* **Problem description**: Nothing but the text of the records should come back; copy it exactly and leave the pictures out.
++++ Data excerpts ++++
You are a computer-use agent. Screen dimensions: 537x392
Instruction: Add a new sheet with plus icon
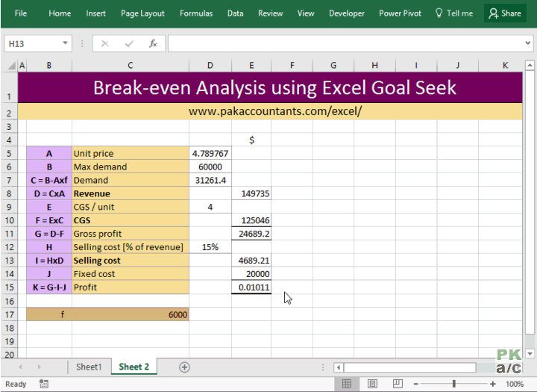pyautogui.click(x=184, y=367)
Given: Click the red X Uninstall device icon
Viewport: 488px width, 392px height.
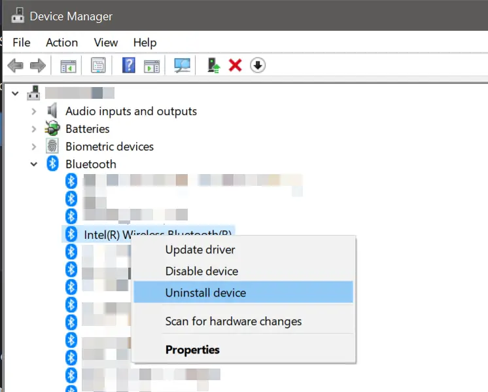Looking at the screenshot, I should tap(235, 65).
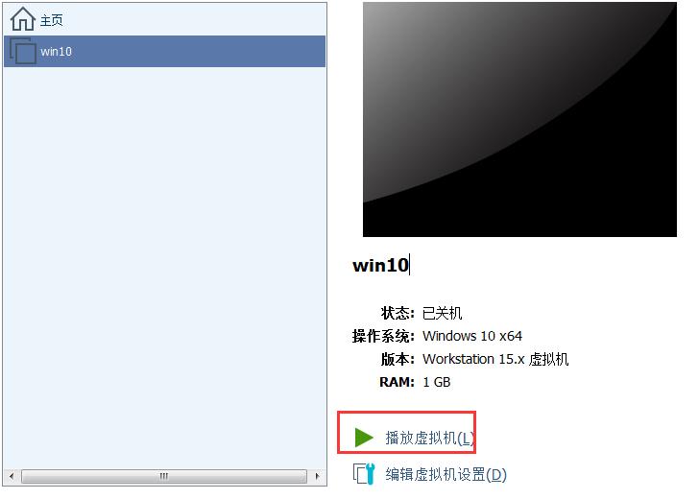Click the 操作系统 label
This screenshot has width=699, height=499.
[x=383, y=336]
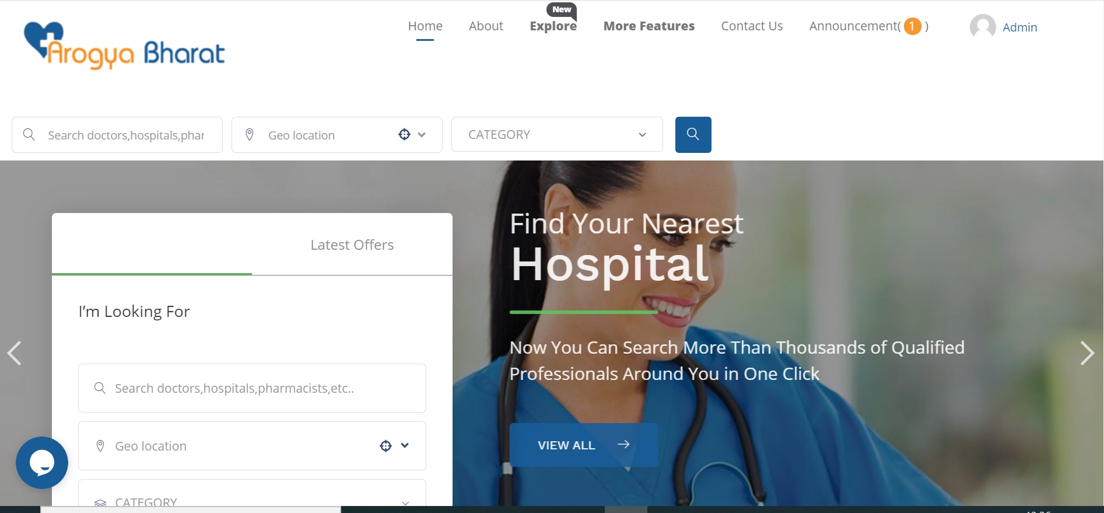Viewport: 1104px width, 513px height.
Task: Navigate to the About page
Action: [486, 26]
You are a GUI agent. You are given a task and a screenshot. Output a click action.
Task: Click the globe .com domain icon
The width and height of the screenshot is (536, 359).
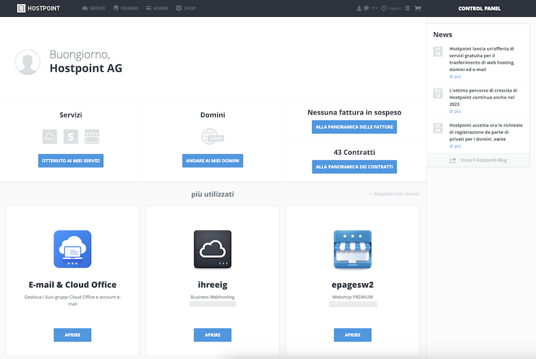click(x=212, y=137)
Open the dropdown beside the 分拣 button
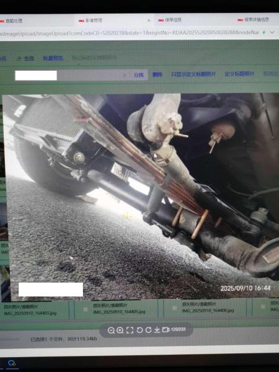 [x=125, y=76]
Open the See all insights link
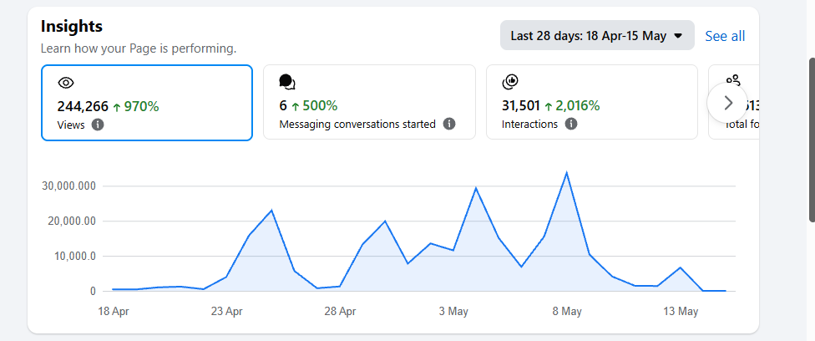Image resolution: width=815 pixels, height=341 pixels. pyautogui.click(x=725, y=36)
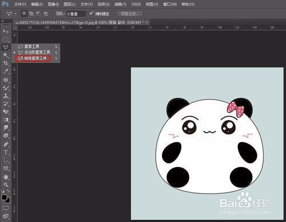Screen dimensions: 286x222
Task: Select the Rectangular Marquee tool
Action: [6, 39]
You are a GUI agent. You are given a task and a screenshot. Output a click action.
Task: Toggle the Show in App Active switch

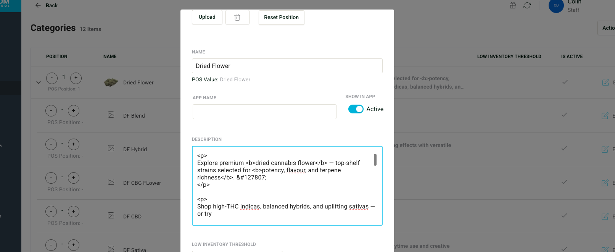tap(356, 109)
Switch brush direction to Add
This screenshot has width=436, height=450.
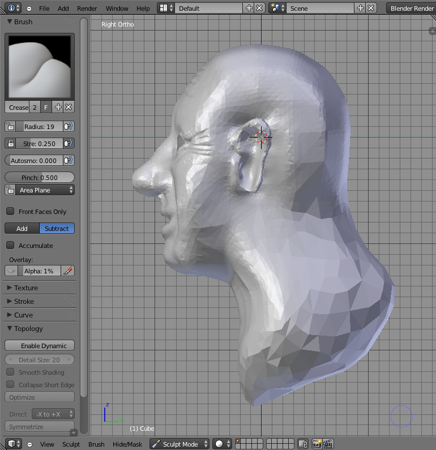tap(22, 229)
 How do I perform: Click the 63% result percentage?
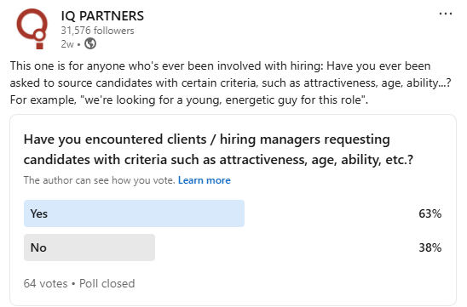point(430,213)
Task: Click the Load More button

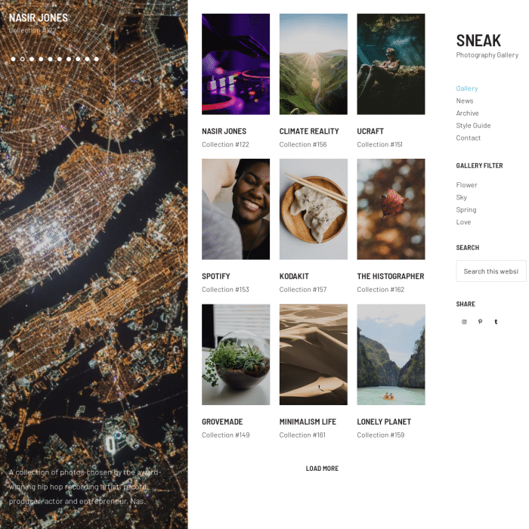Action: click(322, 469)
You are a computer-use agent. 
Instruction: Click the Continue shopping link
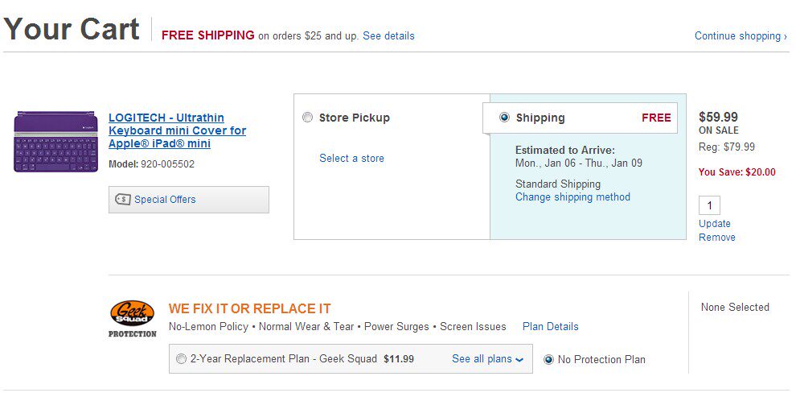(x=741, y=36)
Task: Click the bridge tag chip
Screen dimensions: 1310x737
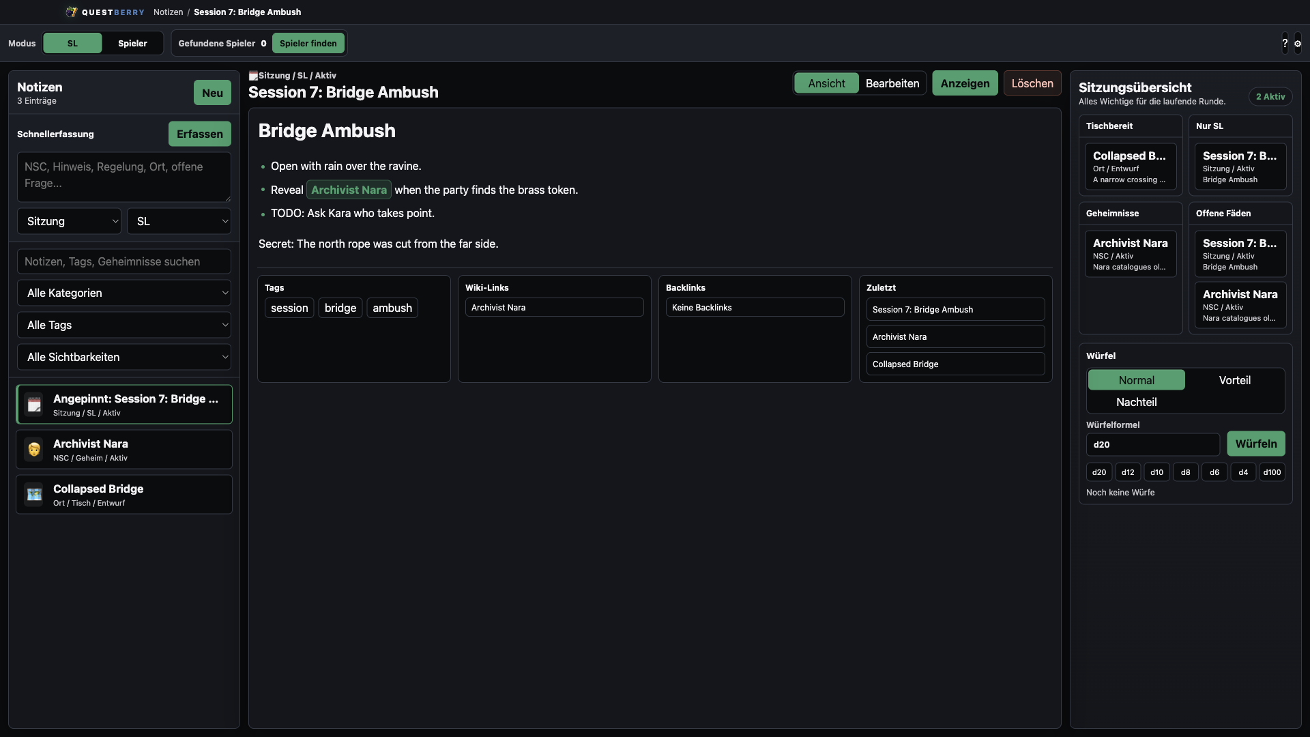Action: point(340,308)
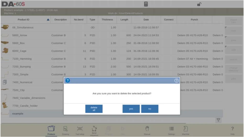Open the Tool setup icon
The width and height of the screenshot is (244, 137).
(x=80, y=130)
++++
* **Output of the exercise**:
You are a computer-use agent. Screen dimensions: 537x392
Instruction: Add a new sheet with plus icon
pyautogui.click(x=184, y=367)
Given: Click the red X Uninstall device icon
Viewport: 488px width, 392px height.
Looking at the screenshot, I should tap(235, 65).
Click the 操作系统 label
This screenshot has width=699, height=499.
[x=383, y=336]
Viewport: 1104px width, 513px height.
Task: Navigate to the About page
Action: [486, 26]
You are a GUI agent. You are given a task and a screenshot. Output a click action.
Task: Click the globe .com domain icon
The width and height of the screenshot is (536, 359).
click(x=212, y=137)
Open the dropdown beside the 分拣 button
 [x=125, y=76]
Open the See all insights link
Image resolution: width=815 pixels, height=341 pixels. pyautogui.click(x=725, y=36)
Screen dimensions: 286x222
Task: Select the Rectangular Marquee tool
Action: [6, 39]
You are a GUI agent. You are given a task and a screenshot. Output a click action.
Task: Toggle the Show in App Active switch

tap(356, 109)
Switch brush direction to Add
This screenshot has width=436, height=450.
tap(22, 229)
 How do I perform: Click the 63% result percentage?
point(430,213)
Task: Click the Load More button

Action: click(322, 469)
You are a computer-use agent. 
Instruction: Click the Continue shopping link
(x=741, y=36)
Task: Click the bridge tag chip
Screen dimensions: 1310x737
Action: point(340,308)
Open the Tool setup icon
The width and height of the screenshot is (244, 137).
(x=80, y=130)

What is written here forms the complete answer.